- **Provided data**:
_ _ _
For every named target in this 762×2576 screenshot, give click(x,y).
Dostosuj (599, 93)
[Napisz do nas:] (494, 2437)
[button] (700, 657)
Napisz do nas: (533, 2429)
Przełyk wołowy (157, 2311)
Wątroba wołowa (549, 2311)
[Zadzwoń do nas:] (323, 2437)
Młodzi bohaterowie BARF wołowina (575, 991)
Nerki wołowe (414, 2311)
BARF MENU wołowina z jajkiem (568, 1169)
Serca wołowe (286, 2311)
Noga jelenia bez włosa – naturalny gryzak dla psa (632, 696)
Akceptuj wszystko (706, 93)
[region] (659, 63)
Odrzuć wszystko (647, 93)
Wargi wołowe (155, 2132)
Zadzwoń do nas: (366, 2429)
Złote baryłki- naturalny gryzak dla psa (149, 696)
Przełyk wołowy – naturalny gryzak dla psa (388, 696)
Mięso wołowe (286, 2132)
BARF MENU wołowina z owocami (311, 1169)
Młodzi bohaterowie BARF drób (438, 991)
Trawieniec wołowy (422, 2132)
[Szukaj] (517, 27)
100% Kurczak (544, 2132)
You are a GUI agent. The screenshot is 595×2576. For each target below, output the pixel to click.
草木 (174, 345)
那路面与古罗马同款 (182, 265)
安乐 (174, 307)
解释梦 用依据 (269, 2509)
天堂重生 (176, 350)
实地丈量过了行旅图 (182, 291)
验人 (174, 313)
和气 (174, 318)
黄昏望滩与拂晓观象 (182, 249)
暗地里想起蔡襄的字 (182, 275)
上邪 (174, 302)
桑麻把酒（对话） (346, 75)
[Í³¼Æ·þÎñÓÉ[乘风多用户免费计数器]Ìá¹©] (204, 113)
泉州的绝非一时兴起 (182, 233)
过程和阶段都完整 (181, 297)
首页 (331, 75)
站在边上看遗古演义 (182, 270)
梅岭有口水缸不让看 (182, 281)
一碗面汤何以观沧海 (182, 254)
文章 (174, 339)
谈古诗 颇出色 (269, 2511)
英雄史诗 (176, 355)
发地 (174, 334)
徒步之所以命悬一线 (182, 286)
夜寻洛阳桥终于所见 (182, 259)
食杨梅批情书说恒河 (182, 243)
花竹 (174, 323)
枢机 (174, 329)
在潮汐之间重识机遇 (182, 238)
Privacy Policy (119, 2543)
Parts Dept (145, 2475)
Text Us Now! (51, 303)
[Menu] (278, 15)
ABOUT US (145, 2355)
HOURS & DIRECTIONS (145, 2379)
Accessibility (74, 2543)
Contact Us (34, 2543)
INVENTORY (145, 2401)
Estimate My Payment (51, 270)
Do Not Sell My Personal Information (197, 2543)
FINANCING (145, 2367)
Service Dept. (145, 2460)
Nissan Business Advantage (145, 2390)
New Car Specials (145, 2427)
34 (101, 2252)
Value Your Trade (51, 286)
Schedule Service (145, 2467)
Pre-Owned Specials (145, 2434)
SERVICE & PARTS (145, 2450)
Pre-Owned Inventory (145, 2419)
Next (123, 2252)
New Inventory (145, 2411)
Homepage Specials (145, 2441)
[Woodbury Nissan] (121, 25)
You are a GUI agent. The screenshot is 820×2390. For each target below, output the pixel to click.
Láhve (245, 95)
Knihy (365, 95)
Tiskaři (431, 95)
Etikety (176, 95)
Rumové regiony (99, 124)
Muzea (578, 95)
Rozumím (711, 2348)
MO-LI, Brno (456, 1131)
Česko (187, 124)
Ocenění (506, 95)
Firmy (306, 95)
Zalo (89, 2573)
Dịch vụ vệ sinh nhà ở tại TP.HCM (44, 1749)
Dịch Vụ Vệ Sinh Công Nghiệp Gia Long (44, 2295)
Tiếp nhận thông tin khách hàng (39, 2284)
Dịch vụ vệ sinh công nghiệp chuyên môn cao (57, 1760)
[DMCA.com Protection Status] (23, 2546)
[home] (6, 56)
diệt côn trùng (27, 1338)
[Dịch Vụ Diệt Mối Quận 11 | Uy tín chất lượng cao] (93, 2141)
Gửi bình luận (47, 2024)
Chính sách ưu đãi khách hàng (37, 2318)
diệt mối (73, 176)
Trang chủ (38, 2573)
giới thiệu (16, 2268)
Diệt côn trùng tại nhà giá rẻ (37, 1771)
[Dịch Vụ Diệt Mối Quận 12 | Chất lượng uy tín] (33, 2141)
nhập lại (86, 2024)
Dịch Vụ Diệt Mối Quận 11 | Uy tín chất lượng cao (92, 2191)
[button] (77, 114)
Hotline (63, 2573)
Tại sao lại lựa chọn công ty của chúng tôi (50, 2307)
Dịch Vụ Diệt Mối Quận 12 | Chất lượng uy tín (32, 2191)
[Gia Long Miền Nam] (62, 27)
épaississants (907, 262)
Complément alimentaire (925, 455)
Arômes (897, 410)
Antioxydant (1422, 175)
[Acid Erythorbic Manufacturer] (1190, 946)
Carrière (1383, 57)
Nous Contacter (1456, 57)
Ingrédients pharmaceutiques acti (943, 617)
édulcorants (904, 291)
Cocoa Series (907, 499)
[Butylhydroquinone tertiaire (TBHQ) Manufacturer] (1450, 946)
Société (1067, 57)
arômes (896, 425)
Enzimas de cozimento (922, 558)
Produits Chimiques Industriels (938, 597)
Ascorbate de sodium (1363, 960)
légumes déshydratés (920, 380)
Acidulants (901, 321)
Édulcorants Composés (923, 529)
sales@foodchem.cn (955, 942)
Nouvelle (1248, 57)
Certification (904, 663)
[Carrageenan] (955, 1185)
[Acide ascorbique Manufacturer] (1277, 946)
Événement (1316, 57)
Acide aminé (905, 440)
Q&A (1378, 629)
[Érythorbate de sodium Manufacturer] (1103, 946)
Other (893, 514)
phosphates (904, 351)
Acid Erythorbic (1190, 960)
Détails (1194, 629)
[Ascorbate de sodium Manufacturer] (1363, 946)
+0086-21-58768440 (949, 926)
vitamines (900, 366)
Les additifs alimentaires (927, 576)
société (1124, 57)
_ _ _
- **What to produce**: Exactly as they appear, restate all of the entries.

- **Written answer**:
For every named target in this 762×2576 screenshot, give click(x,y).
Dostosuj (599, 93)
[Napisz do nas:] (494, 2437)
[button] (700, 657)
Napisz do nas: (533, 2429)
Przełyk wołowy (157, 2311)
Wątroba wołowa (549, 2311)
[Zadzwoń do nas:] (323, 2437)
Młodzi bohaterowie BARF wołowina (575, 991)
Nerki wołowe (414, 2311)
BARF MENU wołowina z jajkiem (568, 1169)
Serca wołowe (286, 2311)
Noga jelenia bez włosa – naturalny gryzak dla psa (632, 696)
Akceptuj wszystko (706, 93)
[region] (659, 63)
Odrzuć wszystko (647, 93)
Wargi wołowe (155, 2132)
Zadzwoń do nas: (366, 2429)
Złote baryłki- naturalny gryzak dla psa (149, 696)
Przełyk wołowy – naturalny gryzak dla psa (388, 696)
Mięso wołowe (286, 2132)
BARF MENU wołowina z owocami (311, 1169)
Młodzi bohaterowie BARF drób (438, 991)
Trawieniec wołowy (422, 2132)
[Szukaj] (517, 27)
100% Kurczak (544, 2132)
You are a GUI agent. The screenshot is 595×2576. For each target below, output the pixel to click.
草木 (174, 345)
那路面与古罗马同款 (182, 265)
安乐 (174, 307)
解释梦 用依据 (269, 2509)
天堂重生 (176, 350)
实地丈量过了行旅图 (182, 291)
验人 (174, 313)
和气 (174, 318)
黄昏望滩与拂晓观象 (182, 249)
暗地里想起蔡襄的字 (182, 275)
上邪 (174, 302)
桑麻把酒（对话） (346, 75)
[Í³¼Æ·þÎñÓÉ[乘风多用户免费计数器]Ìá¹©] (204, 113)
泉州的绝非一时兴起 (182, 233)
过程和阶段都完整 (181, 297)
首页 (331, 75)
站在边上看遗古演义 (182, 270)
梅岭有口水缸不让看 (182, 281)
一碗面汤何以观沧海 (182, 254)
文章 (174, 339)
谈古诗 颇出色 (269, 2511)
英雄史诗 (176, 355)
发地 (174, 334)
徒步之所以命悬一线 (182, 286)
夜寻洛阳桥终于所见 (182, 259)
食杨梅批情书说恒河 (182, 243)
花竹 (174, 323)
枢机 (174, 329)
在潮汐之间重识机遇 (182, 238)
Privacy Policy (119, 2543)
Parts Dept (145, 2475)
Text Us Now! (51, 303)
[Menu] (278, 15)
ABOUT US (145, 2355)
HOURS & DIRECTIONS (145, 2379)
Accessibility (74, 2543)
Contact Us (34, 2543)
INVENTORY (145, 2401)
Estimate My Payment (51, 270)
Do Not Sell My Personal Information (197, 2543)
FINANCING (145, 2367)
Service Dept. (145, 2460)
Nissan Business Advantage (145, 2390)
New Car Specials (145, 2427)
34 (101, 2252)
Value Your Trade (51, 286)
Schedule Service (145, 2467)
Pre-Owned Specials (145, 2434)
SERVICE & PARTS (145, 2450)
Pre-Owned Inventory (145, 2419)
Next (123, 2252)
New Inventory (145, 2411)
Homepage Specials (145, 2441)
[Woodbury Nissan] (121, 25)
You are a GUI agent. The screenshot is 820×2390. For each target below, output the pixel to click.
Láhve (245, 95)
Knihy (365, 95)
Tiskaři (431, 95)
Etikety (176, 95)
Rumové regiony (99, 124)
Muzea (578, 95)
Rozumím (711, 2348)
MO-LI, Brno (456, 1131)
Česko (187, 124)
Ocenění (506, 95)
Firmy (306, 95)
Zalo (89, 2573)
Dịch vụ vệ sinh nhà ở tại TP.HCM (44, 1749)
Dịch Vụ Vệ Sinh Công Nghiệp Gia Long (44, 2295)
Tiếp nhận thông tin khách hàng (39, 2284)
Dịch vụ vệ sinh công nghiệp chuyên môn cao (57, 1760)
[DMCA.com Protection Status] (23, 2546)
[home] (6, 56)
diệt côn trùng (27, 1338)
[Dịch Vụ Diệt Mối Quận 11 | Uy tín chất lượng cao] (93, 2141)
Gửi bình luận (47, 2024)
Chính sách ưu đãi khách hàng (37, 2318)
diệt mối (73, 176)
Trang chủ (38, 2573)
giới thiệu (16, 2268)
Diệt côn trùng tại nhà giá rẻ (37, 1771)
[Dịch Vụ Diệt Mối Quận 12 | Chất lượng uy tín] (33, 2141)
nhập lại (86, 2024)
Dịch Vụ Diệt Mối Quận 11 | Uy tín chất lượng cao (92, 2191)
[button] (77, 114)
Hotline (63, 2573)
Tại sao lại lựa chọn công ty của chúng tôi (50, 2307)
Dịch Vụ Diệt Mối Quận 12 | Chất lượng uy tín (32, 2191)
[Gia Long Miền Nam] (62, 27)
épaississants (907, 262)
Complément alimentaire (925, 455)
Arômes (897, 410)
Antioxydant (1422, 175)
[Acid Erythorbic Manufacturer] (1190, 946)
Carrière (1383, 57)
Nous Contacter (1456, 57)
Ingrédients pharmaceutiques acti (943, 617)
édulcorants (904, 291)
Cocoa Series (907, 499)
[Butylhydroquinone tertiaire (TBHQ) Manufacturer] (1450, 946)
Société (1067, 57)
arômes (896, 425)
Enzimas de cozimento (922, 558)
Produits Chimiques Industriels (938, 597)
Ascorbate de sodium (1363, 960)
légumes déshydratés (920, 380)
Acidulants (901, 321)
Édulcorants Composés (923, 529)
sales@foodchem.cn (955, 942)
Nouvelle (1248, 57)
Certification (904, 663)
[Carrageenan] (955, 1185)
[Acide ascorbique Manufacturer] (1277, 946)
Événement (1316, 57)
Acide aminé (905, 440)
Q&A (1378, 629)
[Érythorbate de sodium Manufacturer] (1103, 946)
Other (893, 514)
phosphates (904, 351)
Acid Erythorbic (1190, 960)
Détails (1194, 629)
[Ascorbate de sodium Manufacturer] (1363, 946)
+0086-21-58768440 (949, 926)
vitamines (900, 366)
Les additifs alimentaires (927, 576)
société (1124, 57)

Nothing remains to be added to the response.